Tips for Work-at-Home Moms

Hilary Ferrand
Lately the question was raised whether or not working from home leads to abuse in young children. More specifically, abuse by neglect. It's a very sad fact that in today's society any child goes ignored, unfed, in dirty clothes with rotting teeth in a filthy house, etc. But the author of that article was dishonest about the responses of moms.

We need to set the record straight.

The author of the article claimed to have gone to "several" work-at-home sites and ask people how long they were online every day. She stated her average response was 7 hours a day, but then listed unspecific phrases such as "a lot" and "too long" as common answers. She chose a high number to shock people and support her negative opinion of moms who work at home.

It's very sad because - as a wahm now, going on 10 years - I know there are realistic periods of adjustment.
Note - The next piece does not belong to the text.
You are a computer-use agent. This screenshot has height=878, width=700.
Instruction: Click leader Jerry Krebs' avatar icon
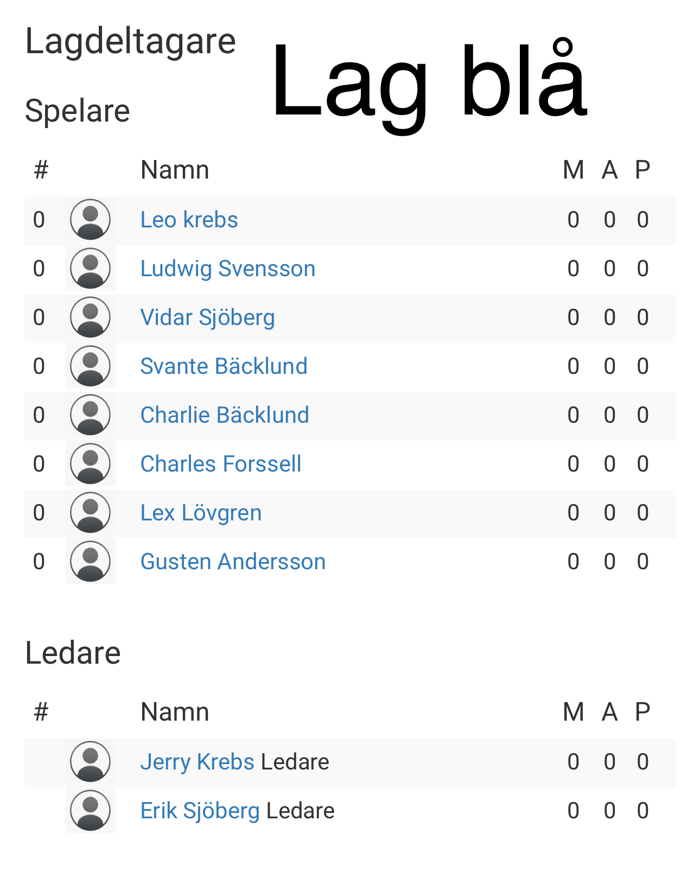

There are times when every parent, no matter where they work, feels their child isn't getting enough attention. That doesn't equate to abuse ... and a lot of times, let's be honest, we're our own worst critics. Asking your child to wait for two minutes while you finish scanning documents into your computer is not a life threatening situation. It most likely isn't going to destroy your child's self-esteem. It's not a sign that you're a bad mom, or that you shouldn't work at home either.

This author claimed "Of the ones that answer honestly the work at home moms actually feel the same guilt about being on line all day and sometimes even all night long." She did nothing to substantiate that statement, and after reading it, I felt like maybe she was talking about me. I shared, trying to defend her against an angry mommy mob, I know! silly me, that there was an adjustment period for me when I was working so much, working nights and still having time taken away from my relationship with my kids. I knew that wasn't healthy and changed, but I do not feel GUILTY and I don't feel I was abusing them either. I was sacrificing as much as possible, and when it wasn't giving me the time that I needed, I changed my routine. Period. My kids weren't without food, shelter, or any kind of emotional connection to their mother and I'm angry that she (possibly lol I'm a bit of an ego-maniac) made it seem that way.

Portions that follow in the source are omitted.